Matthew 7:15-29 True and False Prophets
15 “Watch out for false prophets. They come to you in sheep’s clothing, but inwardly they are ferocious wolves. 16 By their fruit you will recognize them. Do people pick grapes from thornbushes, or figs from thistles? 17 Likewise, every good tree bears good fruit, but a bad tree bears bad fruit. 18 A good tree cannot bear bad fruit, and a bad tree cannot bear good fruit. 19 Every tree that does not bear good fruit is cut down and thrown into the fire. 20 Thus, by their fruit you will recognize them.
Jesus continues contrasting two ways of being. Narrow gate or broad gate; true prophet and disciple or false.
He teaches us to strike the right and difficult balance between being judgmental, and naively accepting.

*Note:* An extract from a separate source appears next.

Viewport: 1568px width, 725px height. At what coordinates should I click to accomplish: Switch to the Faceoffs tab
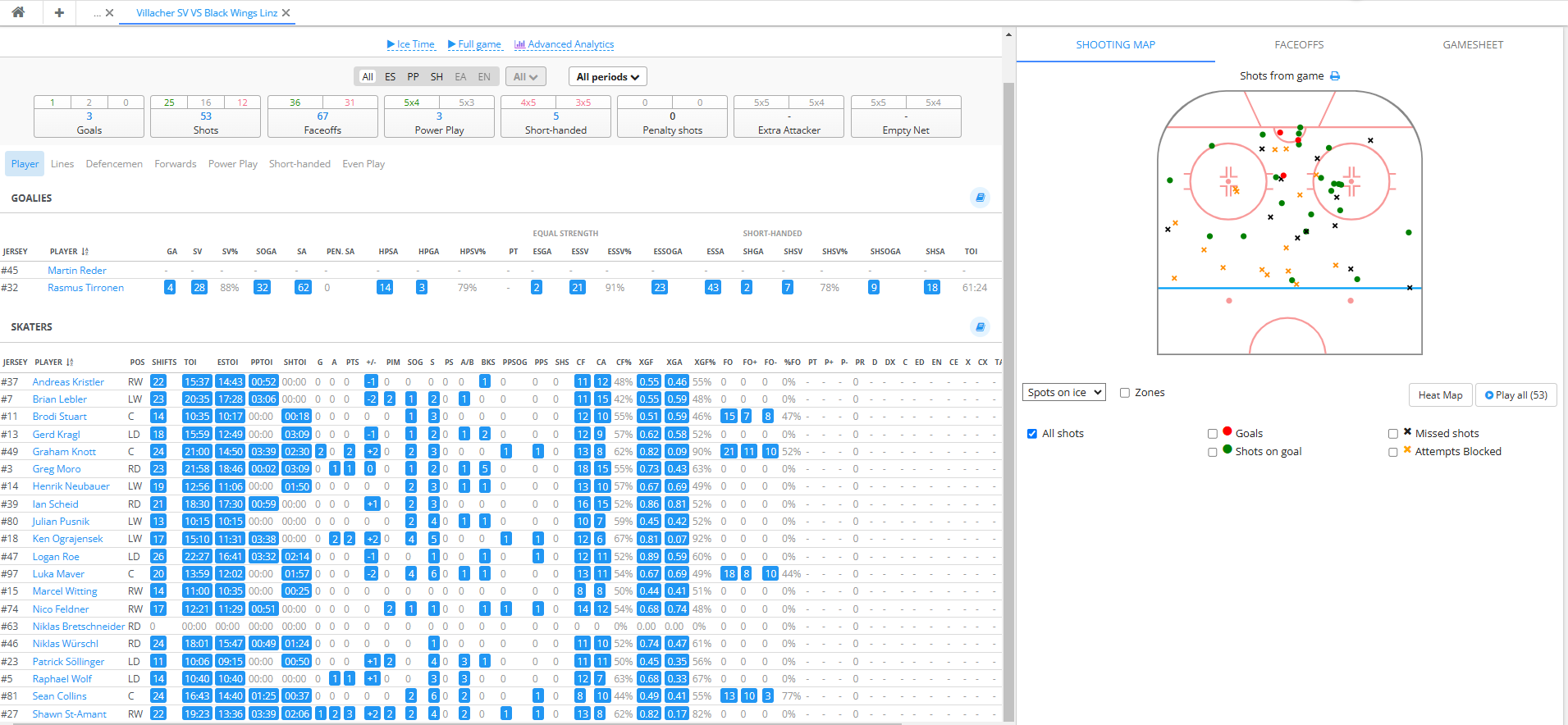click(x=1298, y=45)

Watch out for “Christians.” Some will appear so innocuous, but their intentions towards you are far from innocuous. Do not easily trust before you have reason to trust.
And how can you tell a disciple from a wolf, since the latter will not obligingly whistle?
Look at the fruit of their life? Do you see thorns and thistles and rotting, inedible fruit?
HOW TO HEAR WOLVES WHISTLE
Here, without being judgmental (for then who would stand?) are some means of evaluation, if you need to know if someone is the real deal or not. I stress that we all stumble in some areas. Perhaps a plethora of red lights flashing means red lights flashing.
In any old order.
1 Their spouse’s countenance
Bill McCartney, founder of Promise Keepers: A preacher told him that if you want to know whether a man has character or not all you have to do is look at his wife’s countenance, and everything that he’s invested or withheld would be in her face.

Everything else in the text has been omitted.